Vojka nad Dunajom (, ) is a village and municipality in the Dunajská Streda District in the Trnava Region of south-west Slovakia.

History
In the 9th century, the territory of Vojka nad Dunajom became part of the Kingdom of Hungary.
In historical records the village was first mentioned in 1186.
After the Austro-Hungarian army disintegrated in November 1918, Czechoslovak and French troops occupied the area, which despite the majority Hungarian populations of southern Slovakia, and without plebiscite, would later be annexed with the Treaty of Trianon in 1920. Between 1938 and 1945 Vojka nad Dunajom once more became part of Hungary through the First Vienna Award. From 1945 until the Velvet Divorce, it was part of Czechoslovakia. Since then it has been part of Slovakia. The town bears the name of Vajk, the pagan name of St.
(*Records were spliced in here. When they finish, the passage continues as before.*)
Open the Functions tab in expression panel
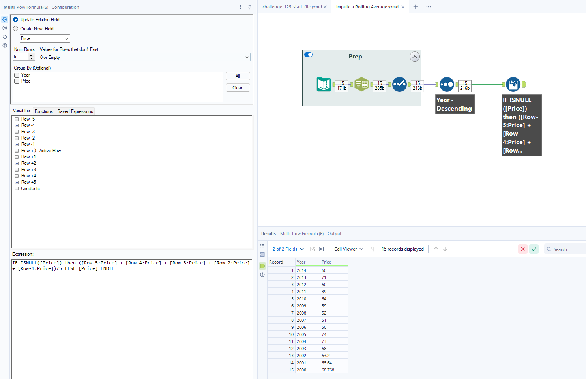Viewport: 586px width, 379px height. pyautogui.click(x=43, y=111)
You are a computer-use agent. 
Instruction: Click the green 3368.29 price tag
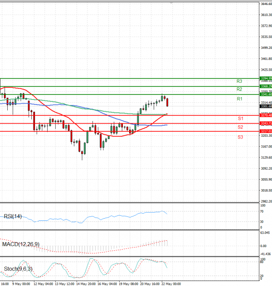(265, 86)
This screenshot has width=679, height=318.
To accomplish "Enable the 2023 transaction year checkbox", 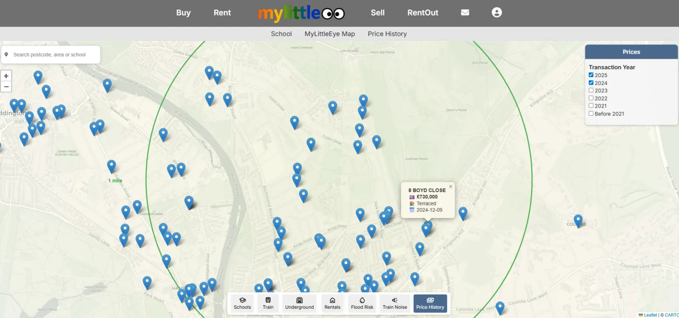I will coord(591,90).
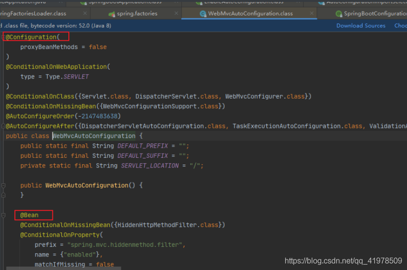Click the WebMvcAutoConfiguration.class tab class icon
The height and width of the screenshot is (270, 407).
pos(203,13)
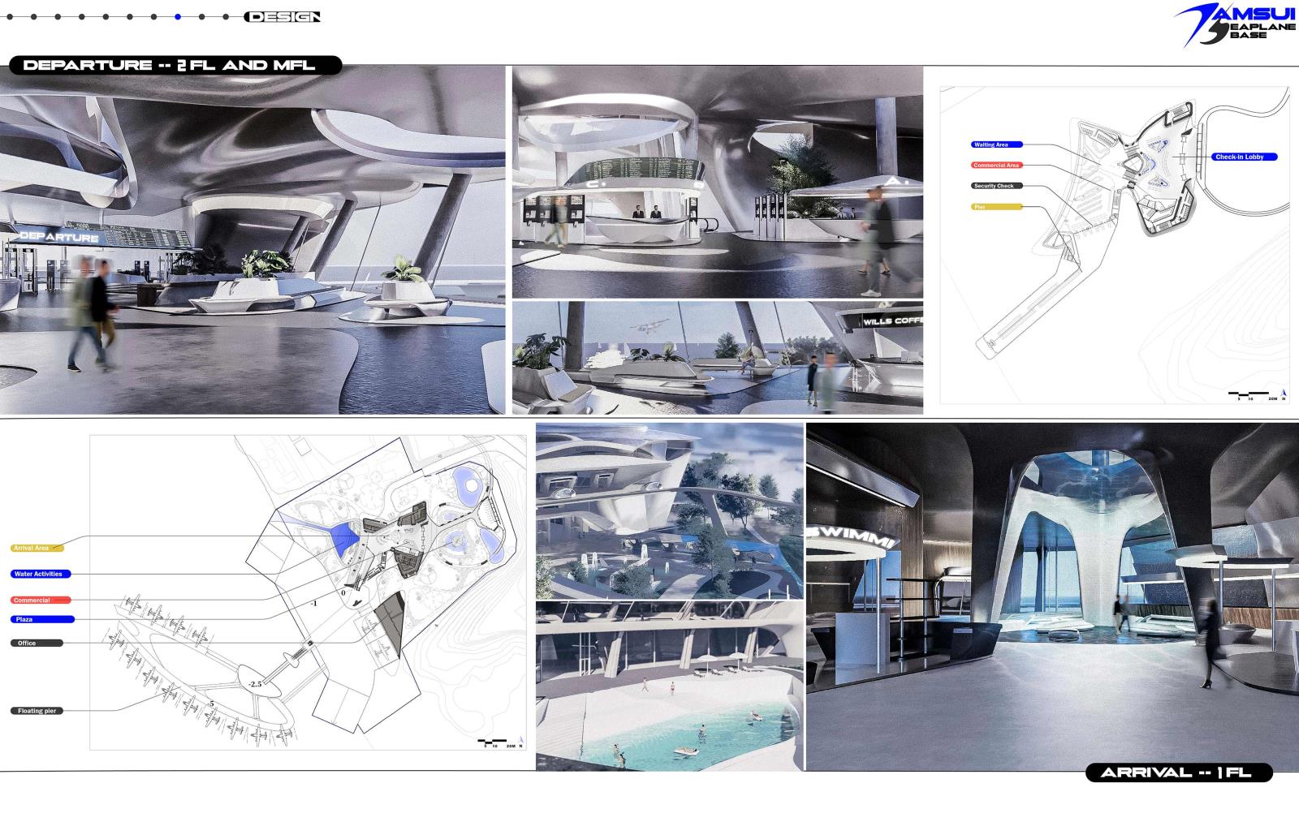Click the yellow Pier label
This screenshot has width=1299, height=835.
tap(996, 207)
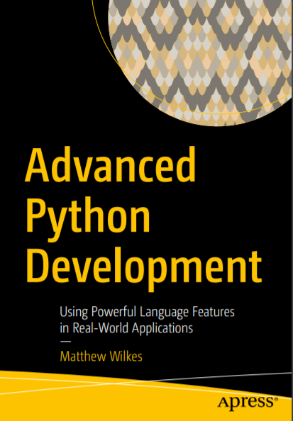
Task: Click the registered trademark symbol beside Apress
Action: (276, 399)
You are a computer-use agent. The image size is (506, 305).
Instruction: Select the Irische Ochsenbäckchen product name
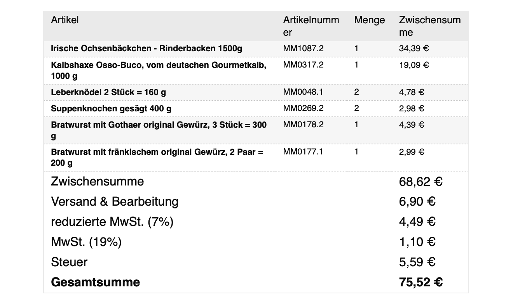[146, 49]
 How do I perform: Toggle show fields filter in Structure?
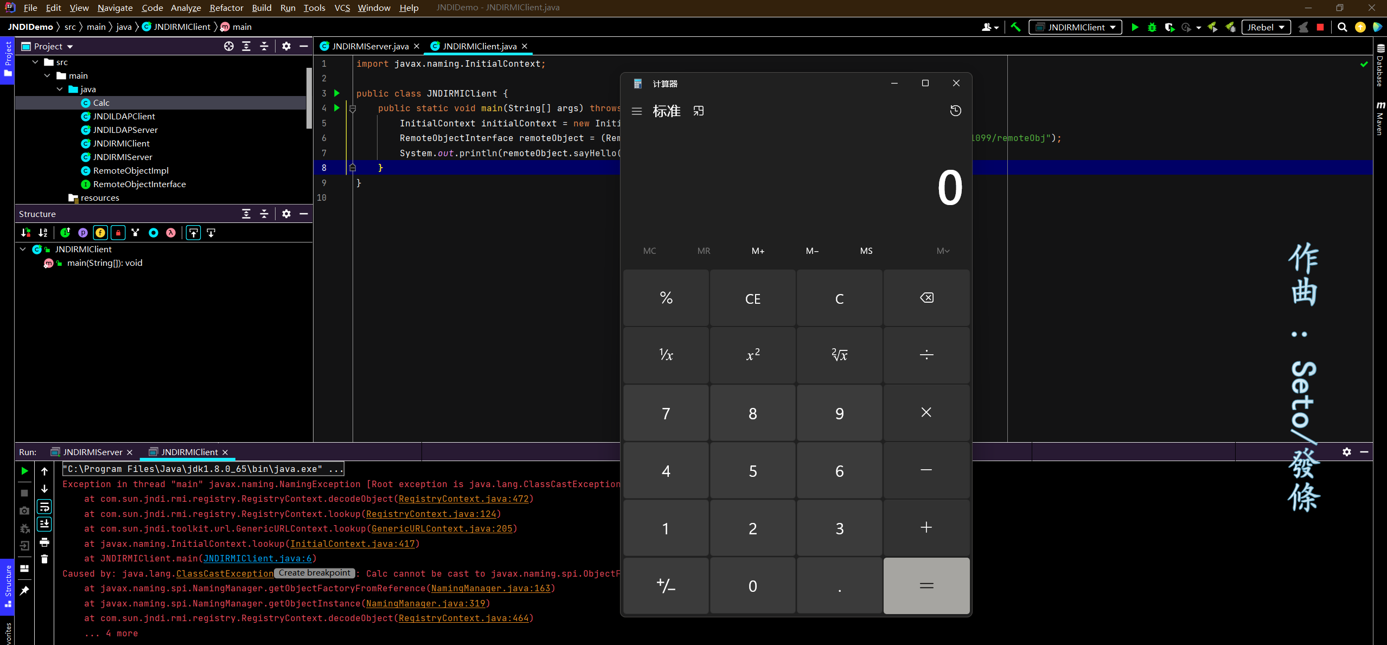100,233
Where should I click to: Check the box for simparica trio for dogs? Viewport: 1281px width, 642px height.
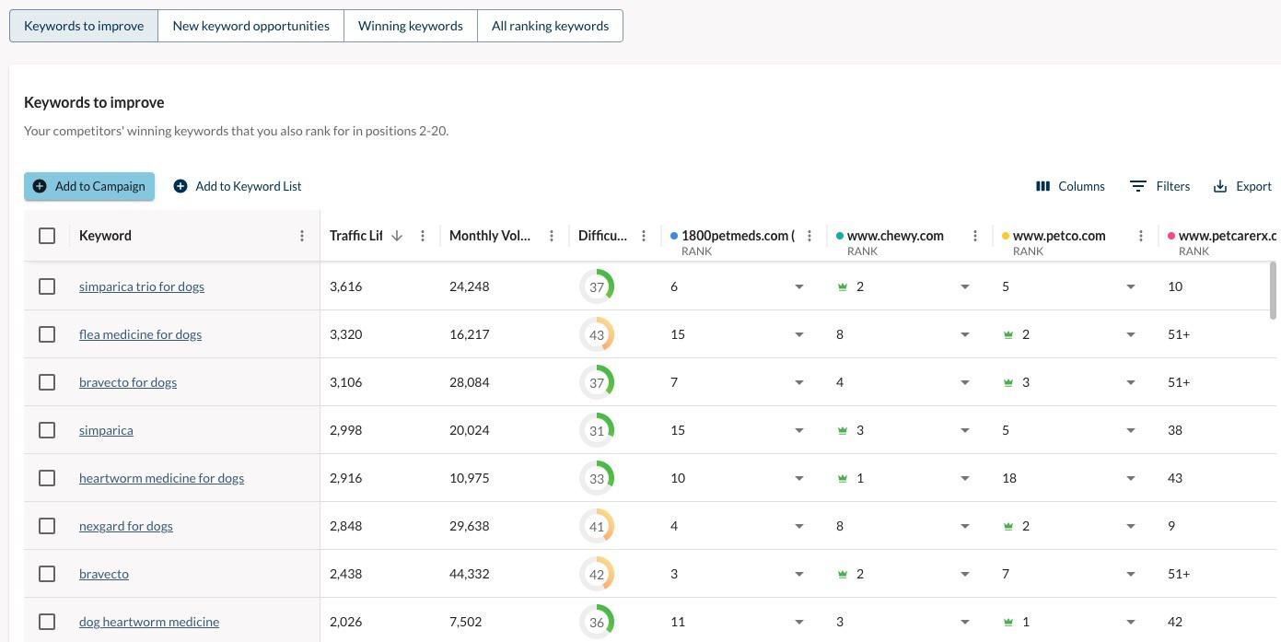pyautogui.click(x=47, y=286)
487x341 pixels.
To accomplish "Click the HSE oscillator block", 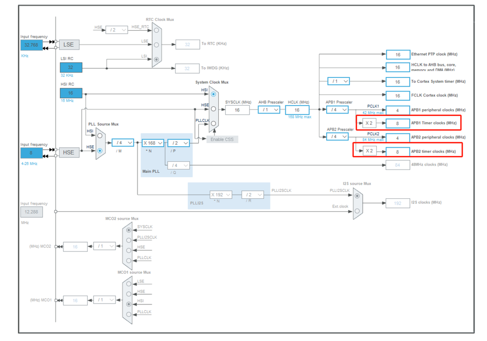I will pos(69,152).
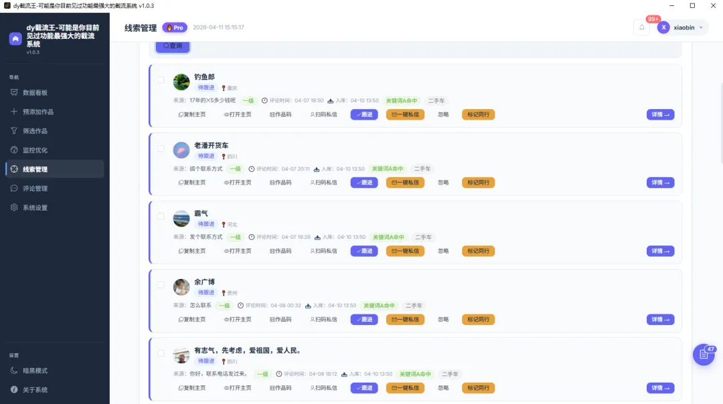This screenshot has width=723, height=404.
Task: Click the 系统设置 gear icon
Action: point(14,207)
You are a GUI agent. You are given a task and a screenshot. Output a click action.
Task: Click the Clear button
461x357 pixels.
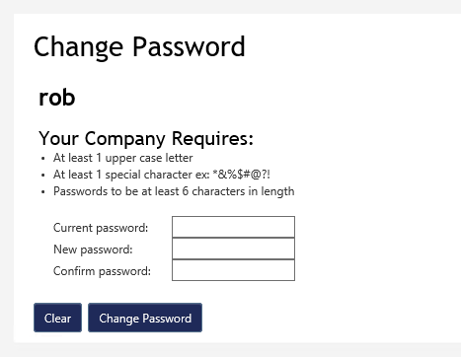(x=57, y=318)
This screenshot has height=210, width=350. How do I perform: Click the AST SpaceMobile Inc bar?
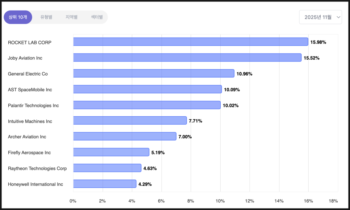(147, 89)
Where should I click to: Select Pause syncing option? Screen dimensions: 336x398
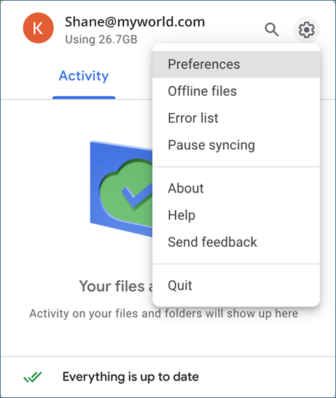coord(236,145)
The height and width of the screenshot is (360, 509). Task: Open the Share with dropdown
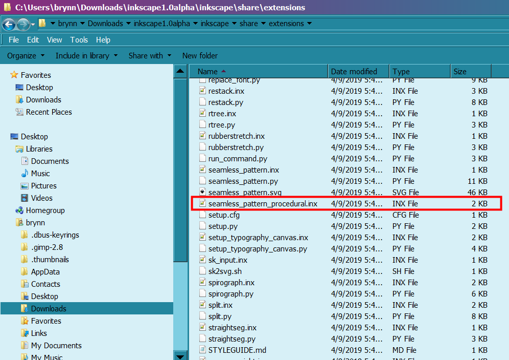pyautogui.click(x=150, y=56)
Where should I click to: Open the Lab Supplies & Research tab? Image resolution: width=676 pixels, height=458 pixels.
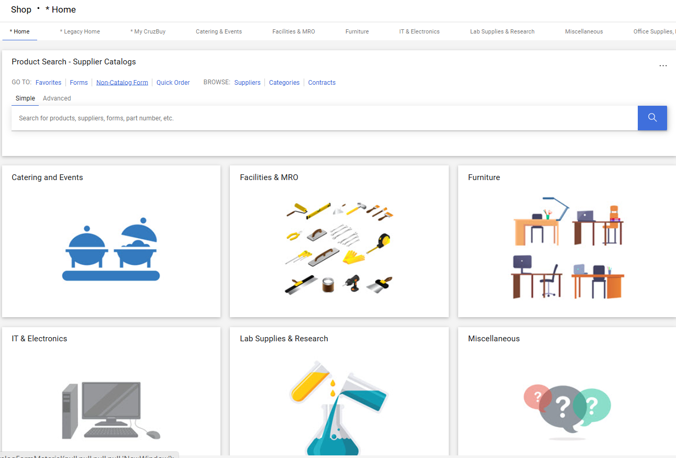(502, 31)
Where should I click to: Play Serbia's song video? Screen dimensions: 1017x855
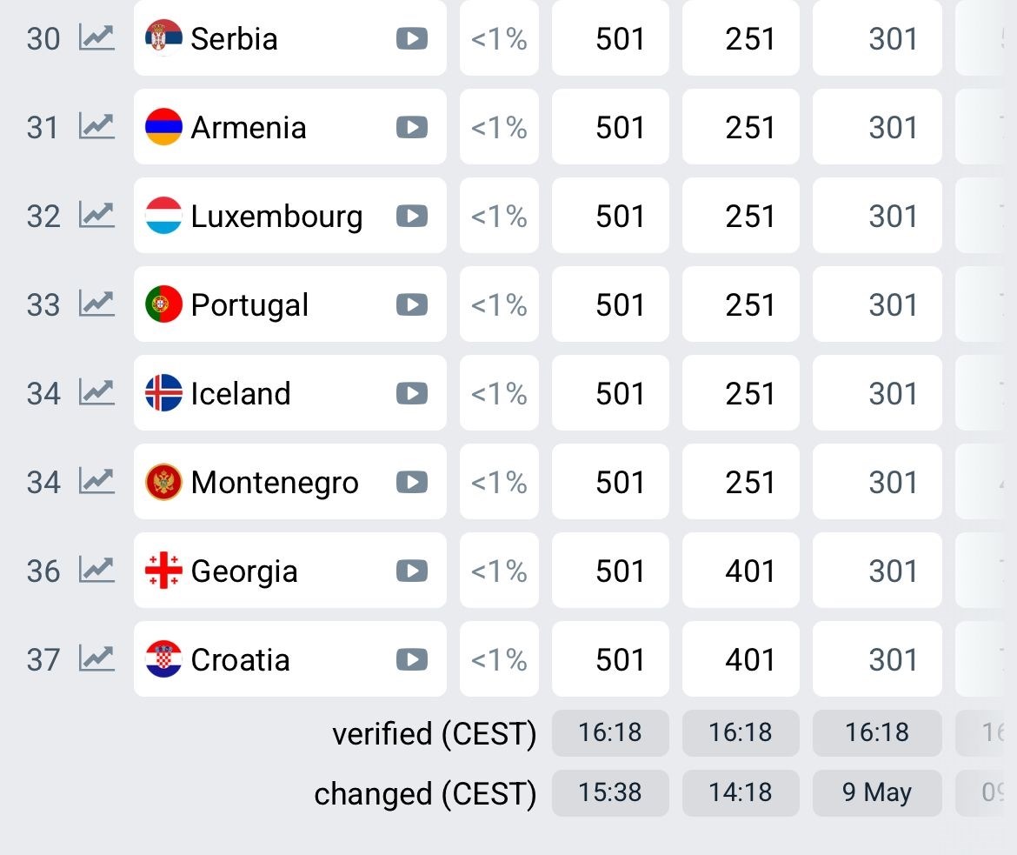[412, 38]
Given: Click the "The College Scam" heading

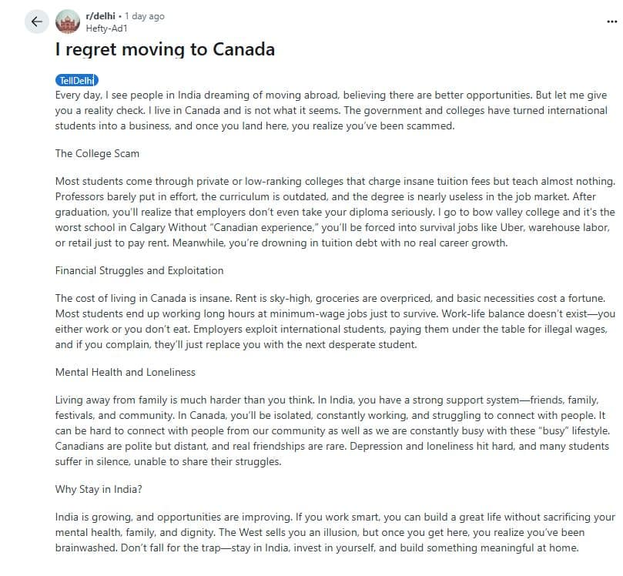Looking at the screenshot, I should click(x=97, y=154).
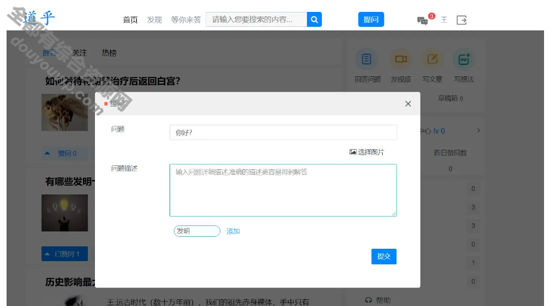Click the write article icon
The height and width of the screenshot is (306, 550).
tap(432, 59)
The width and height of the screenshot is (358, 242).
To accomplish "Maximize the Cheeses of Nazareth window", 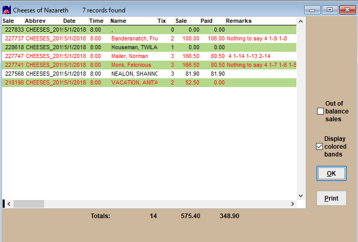I will coord(330,10).
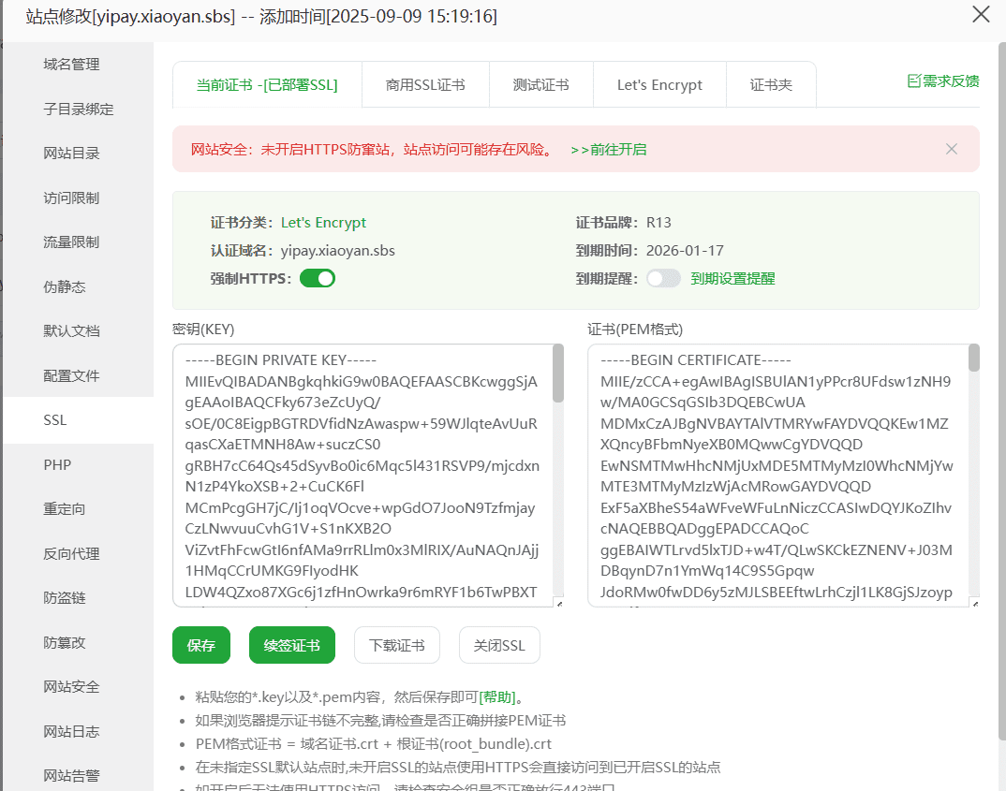Click the 需求反馈 feedback icon link
This screenshot has height=791, width=1006.
942,81
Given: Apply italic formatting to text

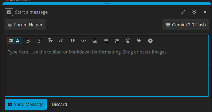Looking at the screenshot, I should point(39,41).
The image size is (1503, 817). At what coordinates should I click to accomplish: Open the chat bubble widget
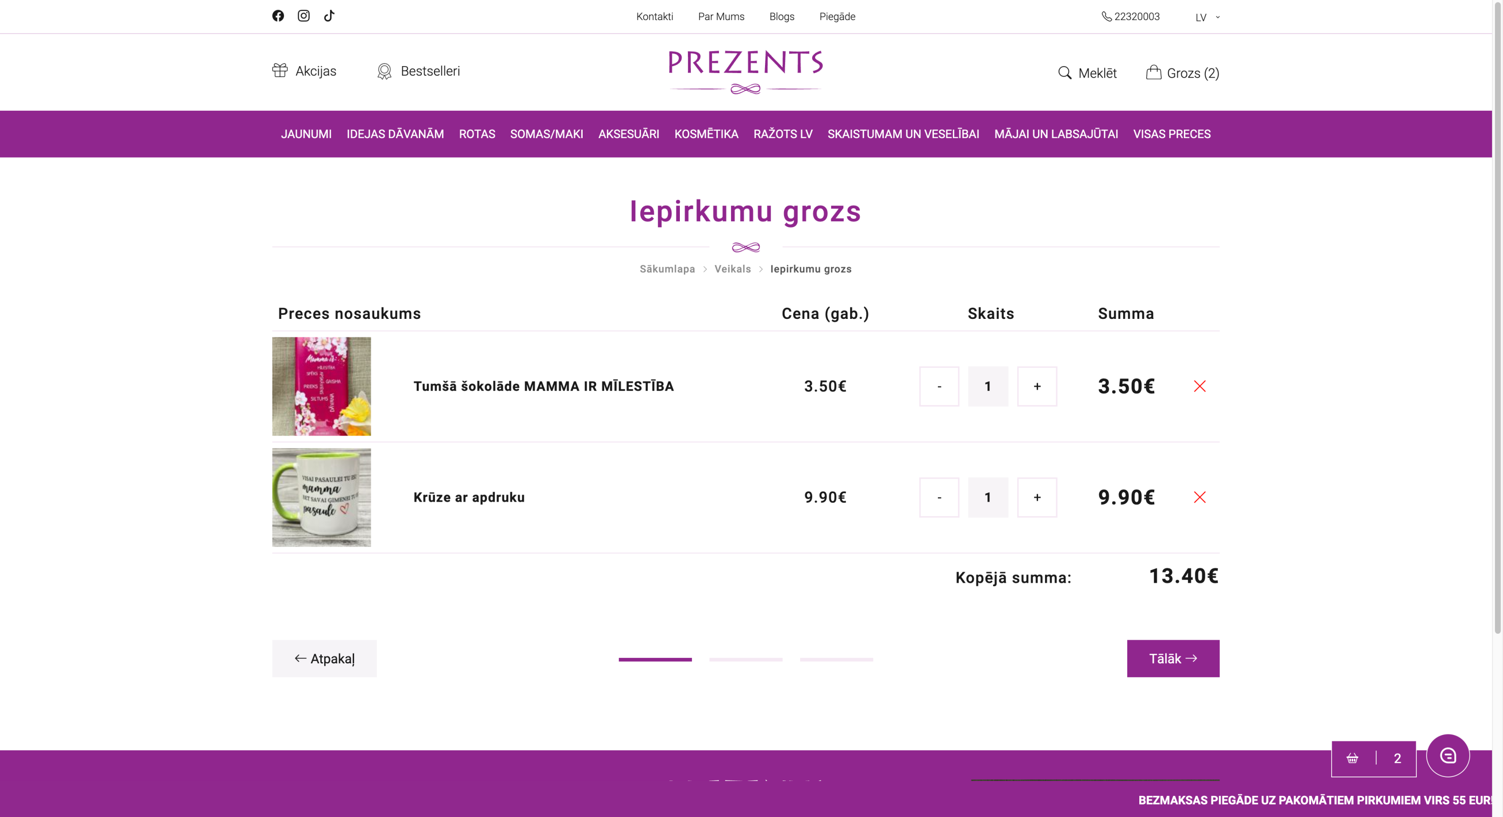click(1448, 756)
Stephen of Hungary, first King of Hungary. in 2005, villagers erected a statue of the Saint in front of the local Catholic Church.

Geography
The municipality lies at an altitude of 123 metres and covers an area of 8.212 km². In 2008 t had an estimated population of 467 people.

It is situated on an island between the (old) Danube and the "new Danube", i.e. the Danube channel created by the Gabčíkovo–Nagymaros Dams.